C/C++ access() problem

When using the access() function in a program that has super-user privs, it will no longer detect presense of a file located under a different directory, with directory and file will only root permissions.

This used to work fine using the C compiler and HP OS 10.x. Never noticed till now that it does not on HP OS 11iv2 and the aCC/C v3.7 compiler...

Don't know if this is/was a bug and whether the OS or compiler is causing this...any ideas?

Thx.

#include
#include

int main(int argc, char *argv[])
{
int tmp1 = 0;

tmp1 = access("/root_owned_dir/testfile.txt", 0);

printf("result= %d\n", tmp1);

}


8 REPLIES 8
James R. Ferguson
Acclaimed Contributor

Re: C/C++ access() problem

Hi Craig:

The code works for me on an 11.23 Itanium box. It correctly returns a result of zero when a file exists and -1 when it doesn't.

By the way, you really should replace the mode parameter with 'F_OK' :-)

Regards!

...JRF...
Craig Smith_13
Frequent Advisor

Re: C/C++ access() problem

James,

Ok thanks for checking.

I assume you did the following:
mkdir /root_own_dir
touch /root_own_dir/testifile.txt
chmod -R 700 /root_own_dir
chown -R root /root_own_dir
chmod 6755 testit
Then run it as a regular user...
Don Morris_1
Honored Contributor
Solution

Re: C/C++ access() problem

I don't know how to address this (I've never played with ACLs yet, sorry) -- but the man page indicates this is to be expected:

-- start man page quote ---
The access() system call checks the file pointed to by path for accessibility according to the bit pattern contained in amode. access() uses the real user ID, not the effective user ID, and the real group ID, not the effective group ID.

--- end man page quote ---

Superuser privileges only change the effective user ID -- the real user ID is still the original user. Hence the behavior you see.
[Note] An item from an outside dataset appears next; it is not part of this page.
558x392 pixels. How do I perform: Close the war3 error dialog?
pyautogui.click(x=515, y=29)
Same man page on v1 and v3 and 11.0 -- which makes sense as this could break existing programs and could only have been changed across a major release number version.
James R. Ferguson
Acclaimed Contributor

Re: C/C++ access() problem

Hi (again):

> I assume you did the following...

Well no, not the first time; sorry that was silly :-)

OK, so correcting your typos of "/root_own_dir" and "/root_owned_dir" to match and adding a display of the actual 'errno' I do see failure when running as a regular user:

# ./access.o
result=-1 errno=13

# ls -l ./access.o
ls -l access.o
-rwsr-sr-x 1 root sys 70288 Sep 17 15:46 access.o

Regards!

...JRF...
James R. Ferguson
Acclaimed Contributor

Re: C/C++ access() problem

Hi (again):

Don just showed me how to read better :-)
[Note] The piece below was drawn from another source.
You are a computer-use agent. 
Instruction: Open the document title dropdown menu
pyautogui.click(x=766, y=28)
I looked at that manpage and completely missed that even having seen errno=13 as the darn result!

Regards!

...JRF...
Don Morris_1
Honored Contributor

Re: C/C++ access() problem

Further reading -- I may be wrong, but it looks to me that the getaccess(2) function provides what you want, just in a bit more arcane fashion.
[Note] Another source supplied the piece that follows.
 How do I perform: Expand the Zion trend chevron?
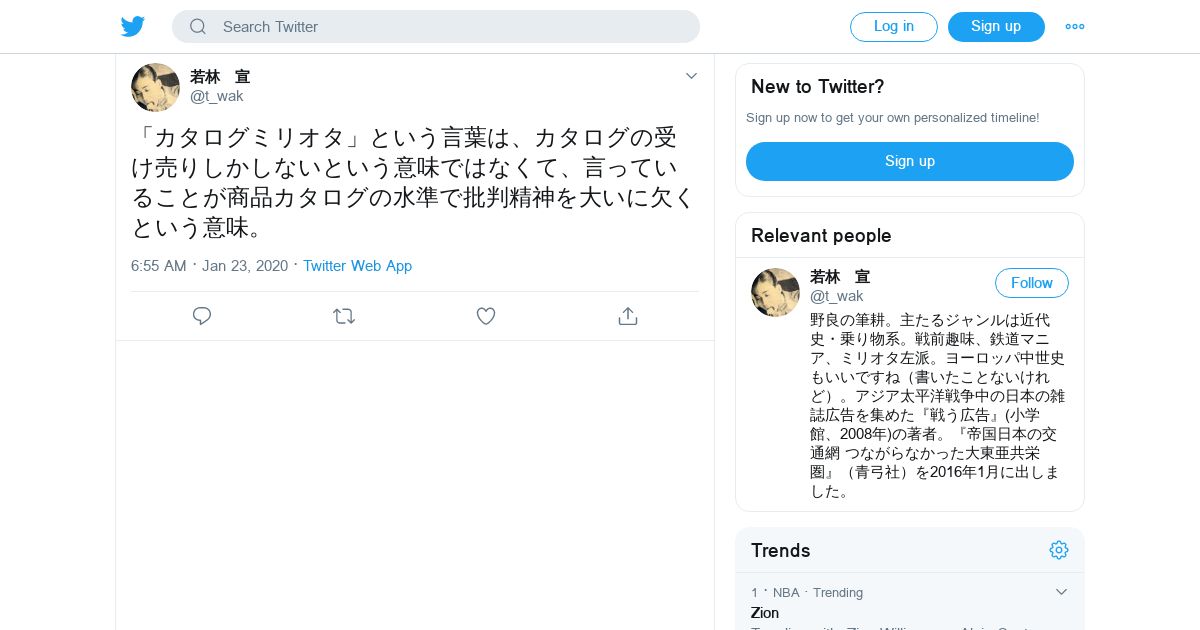[1062, 592]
If you check the example at the bottom of the man page -- they're checking whether the file "test" is accessible based on the Effective UID instead of the Real UID, which is what you want.
Craig Smith_13
Frequent Advisor

Re: C/C++ access() problem

Don,

Thanks, should have read the man page first. Replacing it with getaccess() does the trick.


James,

Thanks for testing it out for me.

Regards,
Craig.

Code:

#include
#include
#include
#include


int main(int argc, char *argv[])
{
int tmp1 = 0, err = 0;

tmp1 = getaccess("/root_owned_dir/testfile.txt", UID_EUID, NGROUPS_EGID_SUPP,
(int *)0, (void *)0, (void *)0);

if (tmp1 < 0 )
err = errno;

printf("result= %d, err = %d\n", tmp1, err);

}
Craig Smith_13
Frequent Advisor

Re: C/C++ access() problem


Replaced access() with getaccess()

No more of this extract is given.